An older article, on the same site, reads Deftly dealing with duplicate content and clarifies most of the issues related to this topic. Although the article is dated 2006, things haven’t changed that much in the “duplicate content” camp. Google still wants you to optimize your sites and block all on-site duplicate content appropriately. Google still wants you to keep your internal linking consistent, they still want you to handle country-specific content with appropriate TLDs and they still want you to use the preferred domain feature in webmaster tools. Boilerplate repetition rules haven’t changed, and Google still doesn’t like publishing stubs (although many sites still get away with such practices, but not for long).
It’s still astonishing that Google advises not to worry about scrapers, since these rank often above the original content in its SERPs (image below – click to enlarge).
As a general rule, scraper sites don’t hurt as much as on-site duplicate content – and did you know that your website template counts in the duplicate content calculation too? Behind what the eye sees there is the HTML code that uses “words” to generate the visible layout. If those words in the code outnumber the actual text of an article by 70 % you might have duplicate content issues. So, if you have this possibility, don’t be too lazy to write longer texts.

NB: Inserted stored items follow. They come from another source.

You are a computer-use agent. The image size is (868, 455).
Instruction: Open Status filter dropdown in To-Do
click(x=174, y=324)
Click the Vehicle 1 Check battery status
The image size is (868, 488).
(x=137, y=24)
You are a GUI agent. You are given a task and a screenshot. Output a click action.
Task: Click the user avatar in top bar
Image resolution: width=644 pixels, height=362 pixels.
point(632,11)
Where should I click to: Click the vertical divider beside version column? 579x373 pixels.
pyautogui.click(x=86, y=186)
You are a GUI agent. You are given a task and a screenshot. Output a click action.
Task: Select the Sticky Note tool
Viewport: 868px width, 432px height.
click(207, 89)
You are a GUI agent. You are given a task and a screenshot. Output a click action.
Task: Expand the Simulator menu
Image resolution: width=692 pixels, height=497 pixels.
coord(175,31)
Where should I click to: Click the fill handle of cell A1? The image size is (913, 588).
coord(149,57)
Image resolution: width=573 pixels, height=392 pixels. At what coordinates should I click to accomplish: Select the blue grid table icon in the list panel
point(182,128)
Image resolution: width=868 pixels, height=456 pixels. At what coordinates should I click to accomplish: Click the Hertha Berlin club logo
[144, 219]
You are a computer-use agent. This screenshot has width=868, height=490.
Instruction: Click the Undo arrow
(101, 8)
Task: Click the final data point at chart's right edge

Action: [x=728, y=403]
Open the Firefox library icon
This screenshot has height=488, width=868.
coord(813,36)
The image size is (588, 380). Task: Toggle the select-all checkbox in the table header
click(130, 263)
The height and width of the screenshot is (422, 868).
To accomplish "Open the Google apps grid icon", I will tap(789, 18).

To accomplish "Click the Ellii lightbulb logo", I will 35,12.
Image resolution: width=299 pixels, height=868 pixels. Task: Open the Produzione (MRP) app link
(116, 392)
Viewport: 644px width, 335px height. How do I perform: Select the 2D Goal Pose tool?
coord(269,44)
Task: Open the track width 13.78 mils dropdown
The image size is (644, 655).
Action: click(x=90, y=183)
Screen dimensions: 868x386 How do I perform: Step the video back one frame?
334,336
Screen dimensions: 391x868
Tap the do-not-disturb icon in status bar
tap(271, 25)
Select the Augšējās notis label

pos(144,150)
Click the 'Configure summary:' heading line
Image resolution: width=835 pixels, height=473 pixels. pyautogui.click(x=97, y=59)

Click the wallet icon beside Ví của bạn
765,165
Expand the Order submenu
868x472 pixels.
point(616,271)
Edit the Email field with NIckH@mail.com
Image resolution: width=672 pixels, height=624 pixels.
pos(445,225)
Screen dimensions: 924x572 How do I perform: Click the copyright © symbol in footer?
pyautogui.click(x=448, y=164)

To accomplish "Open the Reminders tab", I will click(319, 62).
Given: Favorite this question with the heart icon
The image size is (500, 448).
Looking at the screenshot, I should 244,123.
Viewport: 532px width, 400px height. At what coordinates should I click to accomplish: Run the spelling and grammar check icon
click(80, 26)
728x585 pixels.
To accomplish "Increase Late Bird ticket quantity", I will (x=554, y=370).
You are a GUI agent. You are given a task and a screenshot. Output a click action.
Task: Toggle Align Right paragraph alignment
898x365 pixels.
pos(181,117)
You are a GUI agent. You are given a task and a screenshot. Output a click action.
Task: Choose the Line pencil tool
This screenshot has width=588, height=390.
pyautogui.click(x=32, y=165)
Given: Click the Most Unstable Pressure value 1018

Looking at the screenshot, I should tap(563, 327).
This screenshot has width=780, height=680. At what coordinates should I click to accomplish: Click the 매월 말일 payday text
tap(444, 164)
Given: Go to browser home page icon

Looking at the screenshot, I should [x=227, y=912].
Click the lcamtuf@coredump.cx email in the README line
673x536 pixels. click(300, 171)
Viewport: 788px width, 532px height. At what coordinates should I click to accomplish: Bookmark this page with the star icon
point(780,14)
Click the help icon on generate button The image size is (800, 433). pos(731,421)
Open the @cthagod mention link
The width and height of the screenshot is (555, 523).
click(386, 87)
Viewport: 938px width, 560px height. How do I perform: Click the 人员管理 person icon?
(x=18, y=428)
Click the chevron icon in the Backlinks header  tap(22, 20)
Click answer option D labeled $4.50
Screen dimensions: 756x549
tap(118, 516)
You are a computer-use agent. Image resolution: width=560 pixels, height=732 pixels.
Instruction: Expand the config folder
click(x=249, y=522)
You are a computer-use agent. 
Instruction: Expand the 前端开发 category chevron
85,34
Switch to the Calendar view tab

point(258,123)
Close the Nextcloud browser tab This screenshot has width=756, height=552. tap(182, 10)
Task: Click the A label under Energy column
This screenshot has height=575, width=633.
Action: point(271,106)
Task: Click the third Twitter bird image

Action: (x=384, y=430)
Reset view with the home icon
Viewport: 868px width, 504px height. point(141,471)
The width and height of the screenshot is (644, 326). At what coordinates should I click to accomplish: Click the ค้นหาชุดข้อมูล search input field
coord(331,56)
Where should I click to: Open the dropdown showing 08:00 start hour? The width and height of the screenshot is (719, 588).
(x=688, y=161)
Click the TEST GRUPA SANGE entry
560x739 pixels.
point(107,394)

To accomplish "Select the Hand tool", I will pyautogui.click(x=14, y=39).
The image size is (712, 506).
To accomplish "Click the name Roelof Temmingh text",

Last but not least, you should know that on-site duplicate content can also influence your PageRank. You probably thought that when you publish a new site the PageRank is zero. Wrong. Every time you publish a new page it will have a PageRank greater than zero. Google assigns PageRank to sites just for existing – when they first appear the PageRank is based on internal linking structure and content, and not calculated based on external links. What influences the PageRank in such a situation is the content of the site and the number of non-duplicate pages (the more the merrier). I hope this gives at least one answer to those who saw their new sites having a PR4 for example, and then got puzzled because their PR dropped. PageRanks drops because Google’s generosity doesn’t last long. If new pages get a PR greater than usual, take advantage of the opportunity and try to get as many external links as possible to support them, or else, Google’s next PR update will make you wonder WTF!